# YOUR GOAL
Find every line below where the word "width" occurs, then give how many you found and nothing else.

───── MATERIAL PROVIDED

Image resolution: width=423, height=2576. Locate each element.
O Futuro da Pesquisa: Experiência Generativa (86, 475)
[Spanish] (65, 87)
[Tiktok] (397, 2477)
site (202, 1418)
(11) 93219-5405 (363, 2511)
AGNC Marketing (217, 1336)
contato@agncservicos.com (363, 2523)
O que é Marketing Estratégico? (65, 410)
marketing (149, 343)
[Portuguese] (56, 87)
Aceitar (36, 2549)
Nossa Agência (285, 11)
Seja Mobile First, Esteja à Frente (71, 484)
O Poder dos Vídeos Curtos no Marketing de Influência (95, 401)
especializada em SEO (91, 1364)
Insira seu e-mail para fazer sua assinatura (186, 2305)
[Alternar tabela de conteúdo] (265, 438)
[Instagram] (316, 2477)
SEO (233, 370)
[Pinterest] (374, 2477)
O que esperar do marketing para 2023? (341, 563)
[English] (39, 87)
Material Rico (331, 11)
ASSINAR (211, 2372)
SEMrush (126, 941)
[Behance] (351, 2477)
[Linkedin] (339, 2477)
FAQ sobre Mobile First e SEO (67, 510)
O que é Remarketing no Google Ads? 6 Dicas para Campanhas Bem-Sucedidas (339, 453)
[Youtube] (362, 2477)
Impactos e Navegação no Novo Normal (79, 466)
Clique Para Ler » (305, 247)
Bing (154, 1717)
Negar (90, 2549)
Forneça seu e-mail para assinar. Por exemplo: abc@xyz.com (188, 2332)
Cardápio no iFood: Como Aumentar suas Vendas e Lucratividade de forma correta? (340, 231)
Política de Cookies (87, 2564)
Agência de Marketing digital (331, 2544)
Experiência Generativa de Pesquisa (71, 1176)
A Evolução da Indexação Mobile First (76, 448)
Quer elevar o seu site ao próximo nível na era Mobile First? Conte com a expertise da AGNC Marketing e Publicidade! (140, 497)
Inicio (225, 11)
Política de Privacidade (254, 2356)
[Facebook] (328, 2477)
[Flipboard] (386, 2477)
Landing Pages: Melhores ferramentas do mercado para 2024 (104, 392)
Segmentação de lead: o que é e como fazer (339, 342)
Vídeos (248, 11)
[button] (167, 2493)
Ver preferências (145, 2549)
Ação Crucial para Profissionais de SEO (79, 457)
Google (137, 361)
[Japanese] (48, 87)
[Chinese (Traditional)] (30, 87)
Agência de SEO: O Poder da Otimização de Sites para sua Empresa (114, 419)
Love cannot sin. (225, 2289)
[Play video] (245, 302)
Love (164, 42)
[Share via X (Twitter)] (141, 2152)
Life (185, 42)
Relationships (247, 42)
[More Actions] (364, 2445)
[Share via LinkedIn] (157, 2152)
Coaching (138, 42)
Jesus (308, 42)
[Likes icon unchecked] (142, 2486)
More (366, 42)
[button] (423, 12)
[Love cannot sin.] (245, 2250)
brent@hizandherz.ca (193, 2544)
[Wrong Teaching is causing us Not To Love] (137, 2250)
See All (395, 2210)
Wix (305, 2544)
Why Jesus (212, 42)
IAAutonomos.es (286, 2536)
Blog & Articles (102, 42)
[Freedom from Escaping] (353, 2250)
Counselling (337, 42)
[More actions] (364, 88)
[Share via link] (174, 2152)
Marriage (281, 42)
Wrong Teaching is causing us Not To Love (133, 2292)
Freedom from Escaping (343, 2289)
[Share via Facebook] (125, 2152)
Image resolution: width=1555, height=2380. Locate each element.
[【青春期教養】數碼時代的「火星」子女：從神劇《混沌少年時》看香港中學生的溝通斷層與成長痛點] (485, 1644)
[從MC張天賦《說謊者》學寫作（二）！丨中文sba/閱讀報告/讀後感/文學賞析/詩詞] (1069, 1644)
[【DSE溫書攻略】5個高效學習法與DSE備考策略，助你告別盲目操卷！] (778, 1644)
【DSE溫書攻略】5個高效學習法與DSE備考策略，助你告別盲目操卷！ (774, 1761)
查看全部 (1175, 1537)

──────────

# SOLUTION FOR THIS PROBLEM
2